In Perfect Stillness

4/5

Four Belfast musicians channel Irish myth and grief into five tracks of atmospheric post-black metal. Cello, choral vocals, and Chris Fielding's immaculate mix make this one of 2026's early highlights.

Released 20 February 2026
Reviewed 31 March 2026
Listen on Bandcamp ↗

“Una Tarra Ci He” opens with bowed cello and layered choral vocals, swelling into something between a hymn and a wake. Timpani enters low and deliberate, building weight beneath the harmonies. It’s less than two minutes long and it does more scene-setting than most bands manage in ten. By the time the track dissolves, you know what kind of record this is, one that earns its heaviness by starting from silence.

“Talamh Lom” detonates that silence immediately.

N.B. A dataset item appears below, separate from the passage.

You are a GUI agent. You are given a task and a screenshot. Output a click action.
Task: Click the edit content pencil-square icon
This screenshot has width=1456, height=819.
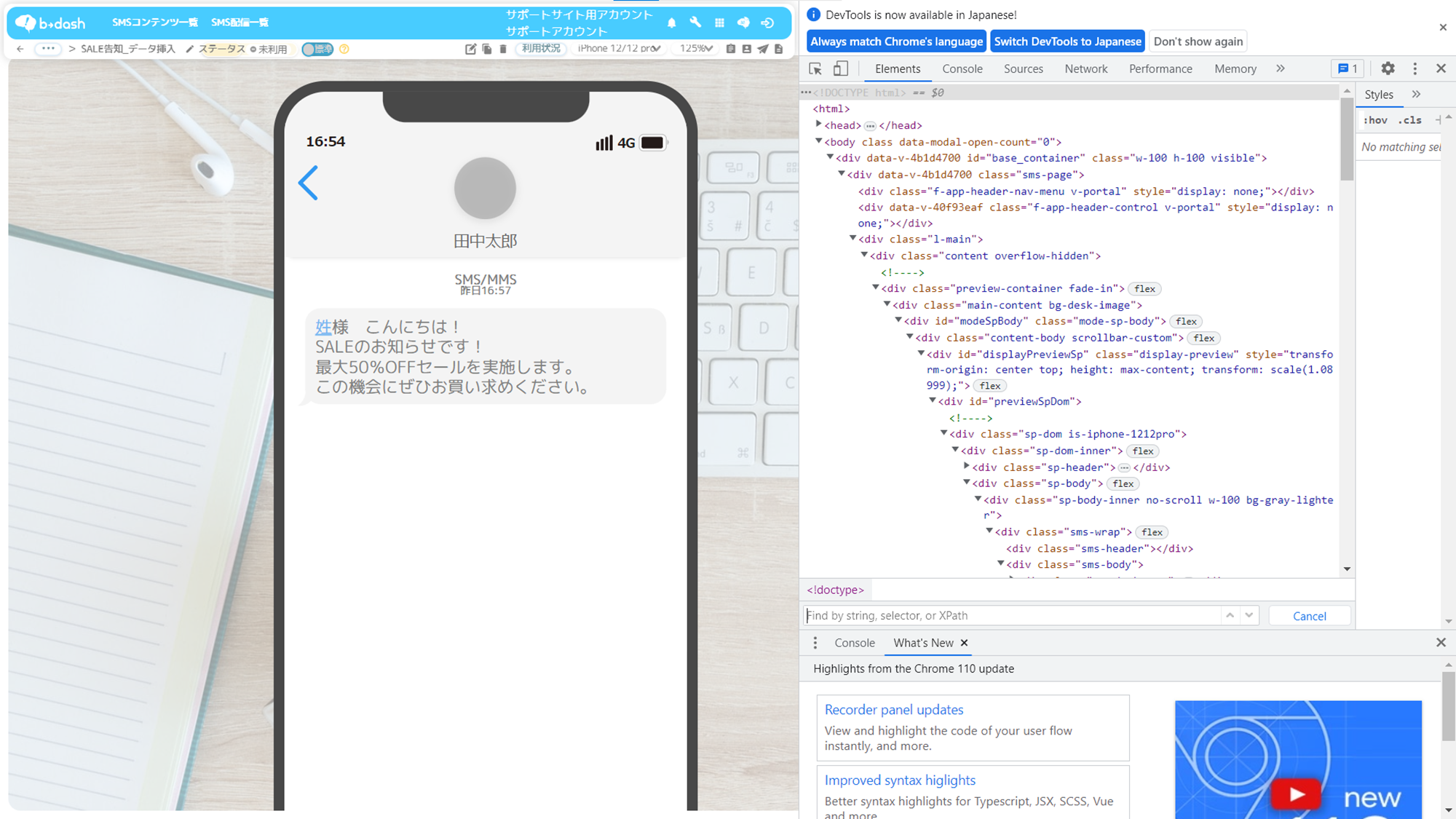(470, 49)
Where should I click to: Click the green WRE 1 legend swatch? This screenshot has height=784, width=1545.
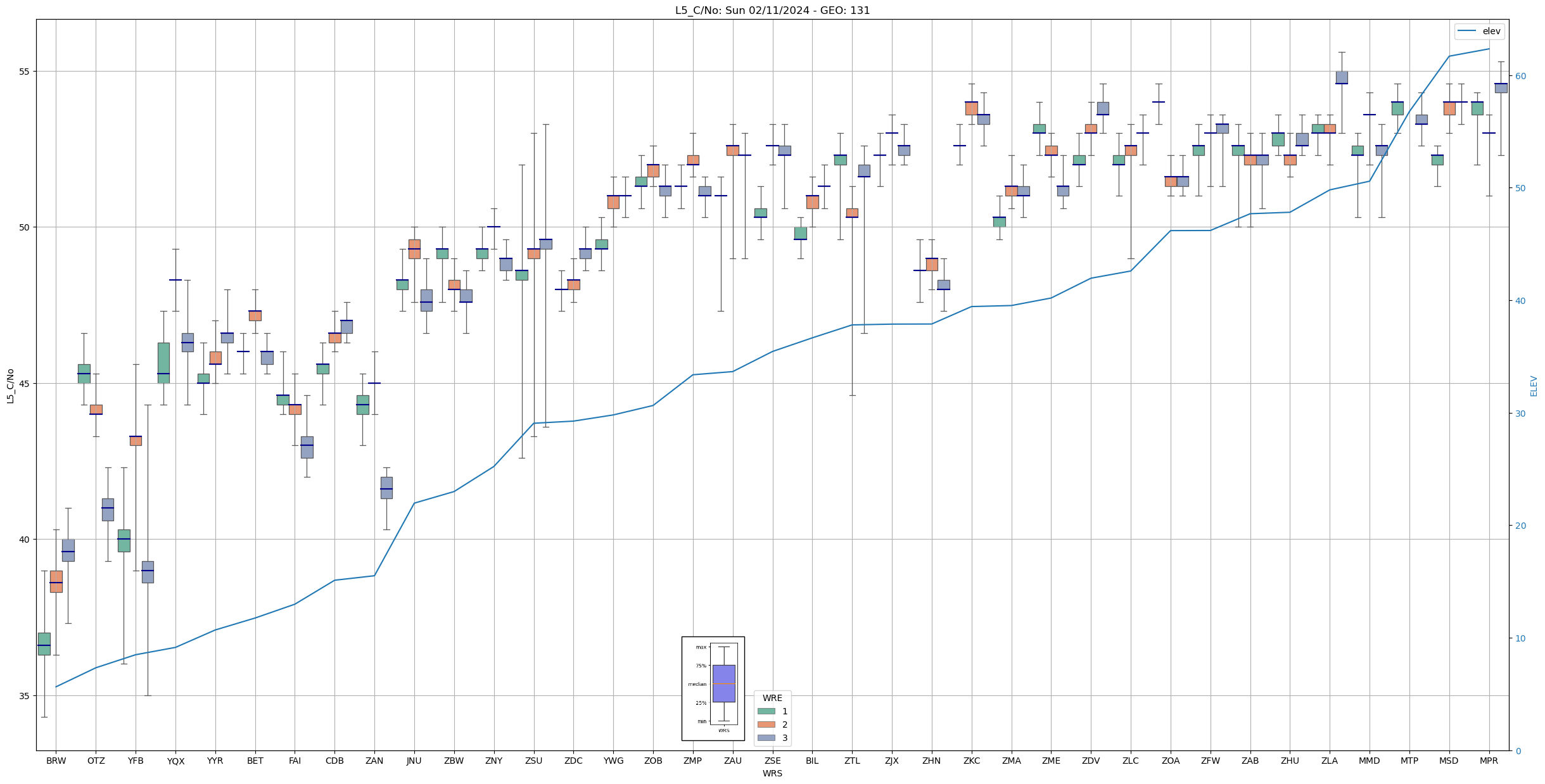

Nathan Irvine and Ashley Irwin lock into tremolo lines that cascade over Anais Chareyre-Mejan’s blast-beat drumming, while Andy Ennis shifts between blackened shrieks and a deeper, almost spoken register. The co-writing credit with former guitarist Bryn Mills shows: the riff architecture has a compositional density that rewards close listening. Around the 2:20 mark the song shifts. Crunchy guitars and cello settle in alongside softer, cleaner vocals, breathing space carved out of the storm, before the final third pulls everything back under.

“Footsteps II” runs nine and a half minutes and moves through at least four distinct movements. John Wilson’s piano introduction gives way to a slow build that brings in Raul Andueza’s cello alongside Chareyre-Mejan’s own. The interplay between the two cellos, one rooted in classical phrasing, the other pulling toward something more textural, gives the mid-section a harmonic richness that pure guitar records rarely achieve. Kacper Lewandowski’s additional guitar work threads through the background, adding melodic counterpoints that surface and disappear without ever cluttering the mix.

The title track strips things back. Seven minutes built around a single melodic idea that the band turns and reshapes until it becomes something else entirely. Ennis’s vocals carry more vulnerability here than anywhere else on the record, a rawness to his delivery that the production wisely doesn’t try to smooth out. Chareyre-Mejan pulls back from the double bass that drives most of the record, letting the song breathe on its own terms before the blasting returns for the final push.

“My Tomb Beneath The Tide” closes the album with Sarah Fielding’s guest vocals adding a new dimension to the vocal palette. The track builds patiently toward its climax, the guitars layering until the sound becomes almost orchestral. The final minutes pull back to cello and voice before the last crescendo, a structural mirror of the album’s opening, silence reclaiming what volume borrowed.

Chris Fielding’s production is the unsung anchor of this record. Mixed at Foel Studio and mastered by Mike Lamb, the sound is wide and detailed without ever feeling clinical. The cellos sit naturally alongside the distortion, the drums have genuine room tone, and the vocal layers, clean harmonies stacked against black metal shrieks, occupy distinct spaces without competing. The low end has definition without muddiness, which is particularly evident on the longer tracks where bass guitar and cello share frequency range. Headphones reveal small details: reverb tails on the clean guitar sections, the breath between vocal phrases, the way the timpani in the opener decays into the silence before track two arrives.

Standout tracks: Talamh Lom, Footsteps II, My Tomb Beneath The Tide

Domhain, Irish for “deep”, is a project that lives up to its name without making a spectacle of the depth. Four Belfast musicians with roots across the Irish metal scene, building something that draws on post-black metal, blackgaze, and atmospheric black metal without becoming a genre exercise. That Chareyre-Mejan handles drums, vocals, cello, and the album’s visual design speaks to a band where roles blur and the music benefits from it. In Perfect Stillness is their most accomplished work yet. 35 minutes that know exactly when to rage and when to let the cello do the talking.